О, чудо! Павлов кивнул. Выражение его лица не изменилось, ничего не изменилось в его позе, но он кивнул. Значит, он слышал, понимал. Значит, он согласился на интервью не механически, потому что за пятнадцать лет в него втравили послушание, а потому что сознательно хотел этого.
– Скажите, – я специально произнес это слово, рассчитывая, что подсознательно он его расценит как приказ, – вы каждый вторник встречаетесь с отцом Василием, беседуете с ним?
– Нет… не беседую…
Голос у Павлова оказался хрипловатым, даже каким-то скрипучим. Мне невольно захотелось самому откашляться.
– Но он же приходит к вам? Вас выводят на встречу со священником?
– Да… я слушаю его…
Вот оно что, это не беседа. Он встречается и только слушает.

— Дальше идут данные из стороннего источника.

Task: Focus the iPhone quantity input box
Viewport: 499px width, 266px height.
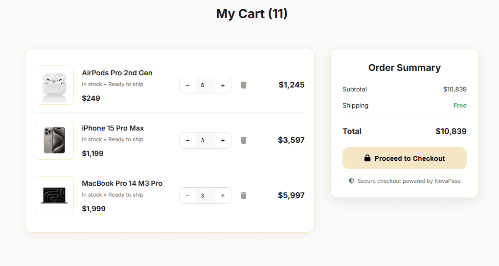Action: (x=203, y=140)
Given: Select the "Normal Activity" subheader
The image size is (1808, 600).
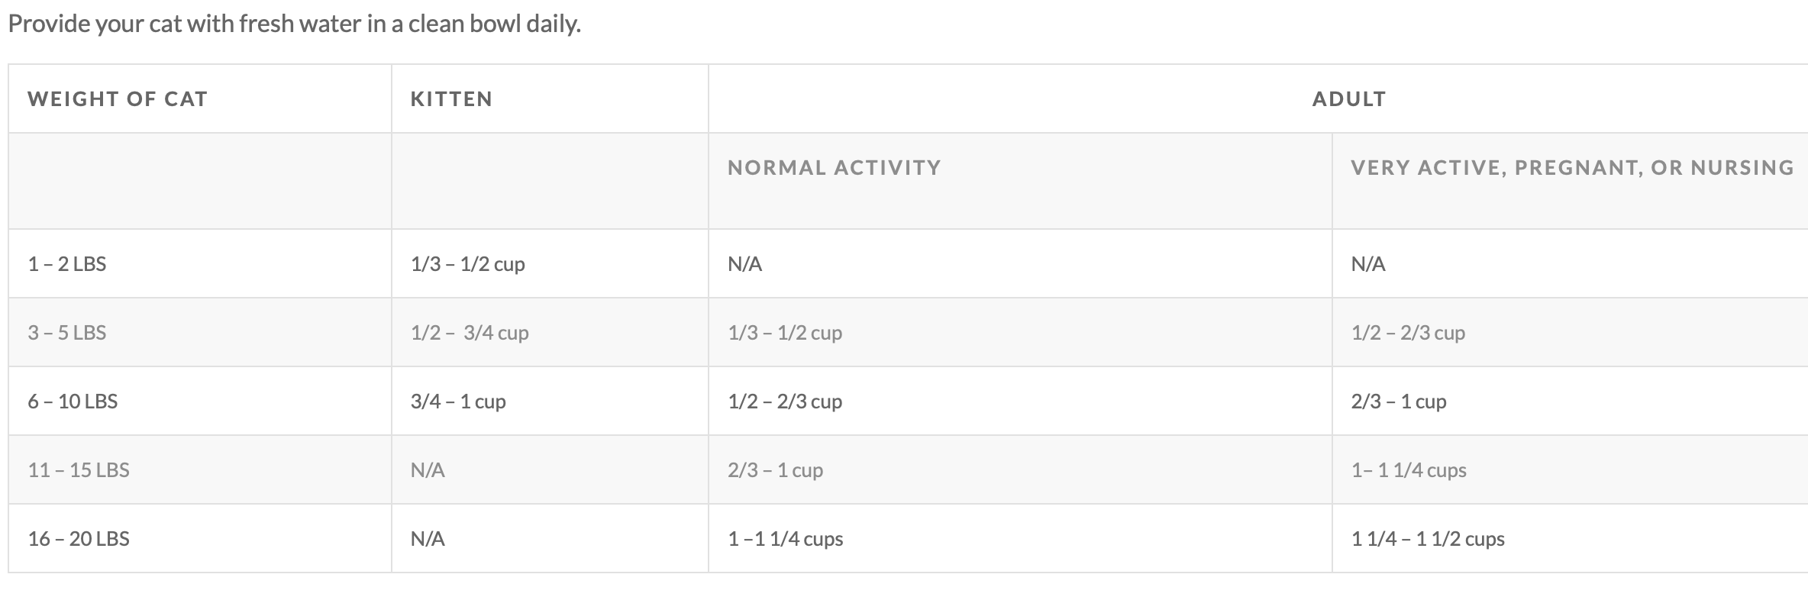Looking at the screenshot, I should tap(834, 168).
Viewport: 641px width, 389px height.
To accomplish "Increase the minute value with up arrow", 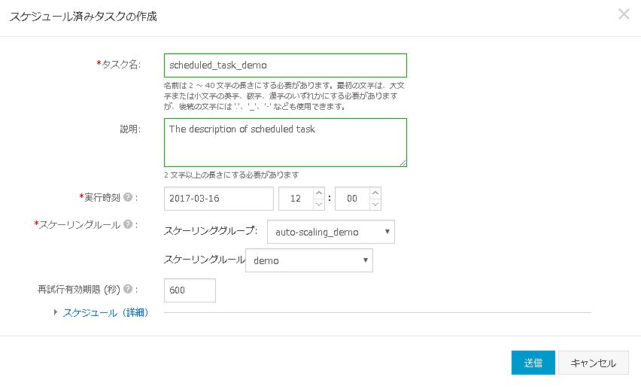I will (x=375, y=193).
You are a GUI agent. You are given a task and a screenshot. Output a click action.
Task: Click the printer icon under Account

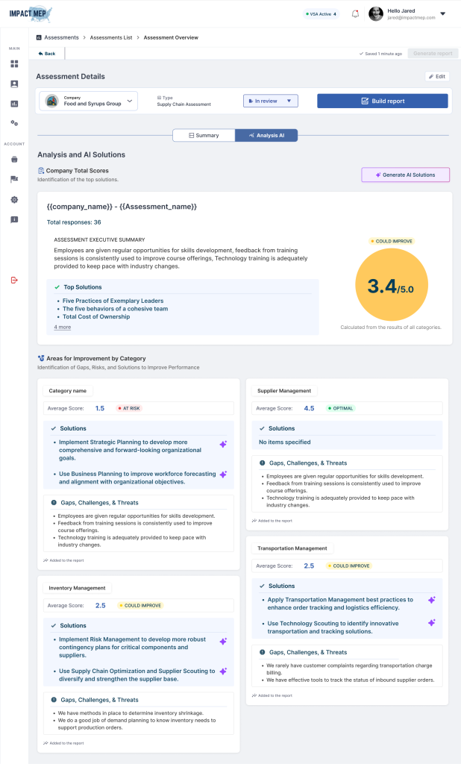tap(14, 159)
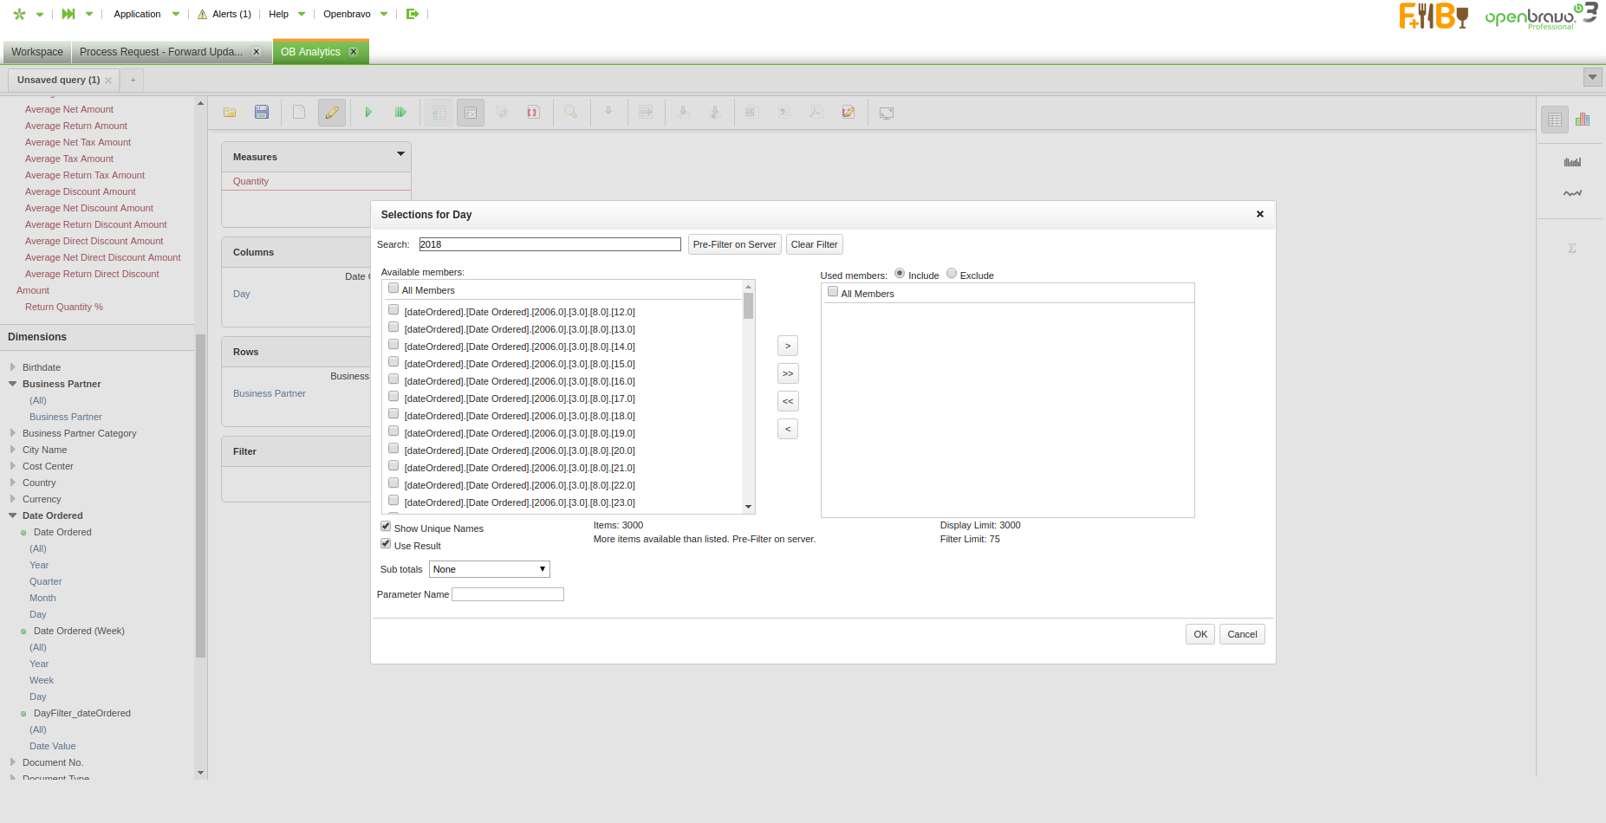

Значит, отец Василий уловил, что его проповеди, его разговоры падают на благодатную почву, что-то меняют в осужденном, помогают ему. Или он просто надеется, что помогают?
– И о чем он с вами разговаривает, о чем говорит вам?
– О боге… о спасении души.
– Вы ему верите? Верите в спасение души, Георгий?
– Я надеюсь на спасение.
Вот так, слово за словом, фраза за фразой, наша встреча наконец стала в самом деле походить на беседу, на диалог. Ответы Павлова стали все более законченными. Я понял, что ему трудно отвечать мне, трудно вслух формулировать свои мысли, потому что он отвык от этого за долгие годы заключения. Наверное, он четко и быстро отвечал на стандартные вопросы охраны, так же четко докладывал, когда был дежурным по камере, но все это он делал автоматически. Все остальное, что у него было на душе, в голове, все, что в нем оставалось от прежнего человека, все это было внутри, наедине с собой. Передо мной был человек, который практически разучился говорить.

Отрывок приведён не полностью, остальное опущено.